• _PROBLEM TO SOLVE_:
Could you transcribe all of the data word for word?

• _DATA UNDER STUDY_:
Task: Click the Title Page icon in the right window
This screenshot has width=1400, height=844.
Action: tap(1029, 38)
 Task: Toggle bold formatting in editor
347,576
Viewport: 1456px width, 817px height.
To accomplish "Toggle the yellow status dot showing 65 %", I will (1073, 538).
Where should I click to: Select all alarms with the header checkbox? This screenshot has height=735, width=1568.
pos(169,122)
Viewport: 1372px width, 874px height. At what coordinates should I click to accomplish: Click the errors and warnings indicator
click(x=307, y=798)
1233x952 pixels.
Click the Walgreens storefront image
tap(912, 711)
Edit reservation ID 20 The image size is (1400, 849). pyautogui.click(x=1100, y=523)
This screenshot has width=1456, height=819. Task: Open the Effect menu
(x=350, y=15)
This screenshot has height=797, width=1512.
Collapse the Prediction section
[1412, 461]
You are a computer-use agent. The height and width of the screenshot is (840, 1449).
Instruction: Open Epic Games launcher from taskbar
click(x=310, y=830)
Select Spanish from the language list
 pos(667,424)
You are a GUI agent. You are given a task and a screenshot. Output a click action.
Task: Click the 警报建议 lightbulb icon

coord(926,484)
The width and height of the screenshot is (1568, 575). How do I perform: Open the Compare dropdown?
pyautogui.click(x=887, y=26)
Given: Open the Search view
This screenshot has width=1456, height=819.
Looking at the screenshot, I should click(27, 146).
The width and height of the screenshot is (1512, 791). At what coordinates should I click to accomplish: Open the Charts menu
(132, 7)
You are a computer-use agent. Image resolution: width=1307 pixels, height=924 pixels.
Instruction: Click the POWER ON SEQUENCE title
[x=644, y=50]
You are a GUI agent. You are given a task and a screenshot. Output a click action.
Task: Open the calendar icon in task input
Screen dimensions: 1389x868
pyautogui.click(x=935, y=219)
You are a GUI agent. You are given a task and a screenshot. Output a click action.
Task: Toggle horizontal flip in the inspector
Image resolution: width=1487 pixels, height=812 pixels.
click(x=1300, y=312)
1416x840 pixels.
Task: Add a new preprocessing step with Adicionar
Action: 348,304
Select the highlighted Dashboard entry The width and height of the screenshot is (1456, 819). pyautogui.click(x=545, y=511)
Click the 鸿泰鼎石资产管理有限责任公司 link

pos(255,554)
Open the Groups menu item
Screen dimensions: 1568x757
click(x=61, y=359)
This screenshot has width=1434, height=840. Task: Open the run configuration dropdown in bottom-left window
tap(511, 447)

• _RESULT BELOW_:
Task: Click the Title Page icon in the right window
This screenshot has width=1400, height=844.
Action: tap(1029, 38)
 Task: Toggle bold formatting in editor
347,576
Viewport: 1456px width, 817px height.
To accomplish "Toggle the yellow status dot showing 65 %", I will (1073, 538).
Where should I click to: Select all alarms with the header checkbox? This screenshot has height=735, width=1568.
pos(169,122)
Viewport: 1372px width, 874px height. At what coordinates should I click to accomplish: Click the errors and warnings indicator
click(x=307, y=798)
1233x952 pixels.
Click the Walgreens storefront image
tap(912, 711)
Edit reservation ID 20 The image size is (1400, 849). pyautogui.click(x=1100, y=523)
This screenshot has width=1456, height=819. Task: Open the Effect menu
(x=350, y=15)
This screenshot has height=797, width=1512.
Collapse the Prediction section
[1412, 461]
You are a computer-use agent. The height and width of the screenshot is (840, 1449).
Instruction: Open Epic Games launcher from taskbar
click(x=310, y=830)
Select Spanish from the language list
 pos(667,424)
You are a GUI agent. You are given a task and a screenshot. Output a click action.
Task: Click the 警报建议 lightbulb icon

coord(926,484)
The width and height of the screenshot is (1568, 575). How do I perform: Open the Compare dropdown?
pyautogui.click(x=887, y=26)
Given: Open the Search view
This screenshot has width=1456, height=819.
Looking at the screenshot, I should click(27, 146).
The width and height of the screenshot is (1512, 791). At what coordinates should I click to accomplish: Open the Charts menu
(132, 7)
You are a computer-use agent. Image resolution: width=1307 pixels, height=924 pixels.
Instruction: Click the POWER ON SEQUENCE title
[x=644, y=50]
You are a GUI agent. You are given a task and a screenshot. Output a click action.
Task: Open the calendar icon in task input
Screen dimensions: 1389x868
pyautogui.click(x=935, y=219)
You are a GUI agent. You are given a task and a screenshot. Output a click action.
Task: Toggle horizontal flip in the inspector
Image resolution: width=1487 pixels, height=812 pixels.
click(x=1300, y=312)
1416x840 pixels.
Task: Add a new preprocessing step with Adicionar
Action: 348,304
Select the highlighted Dashboard entry The width and height of the screenshot is (1456, 819). pyautogui.click(x=545, y=511)
Click the 鸿泰鼎石资产管理有限责任公司 link

pos(255,554)
Open the Groups menu item
Screen dimensions: 1568x757
click(x=61, y=359)
This screenshot has width=1434, height=840. Task: Open the run configuration dropdown in bottom-left window
tap(511, 447)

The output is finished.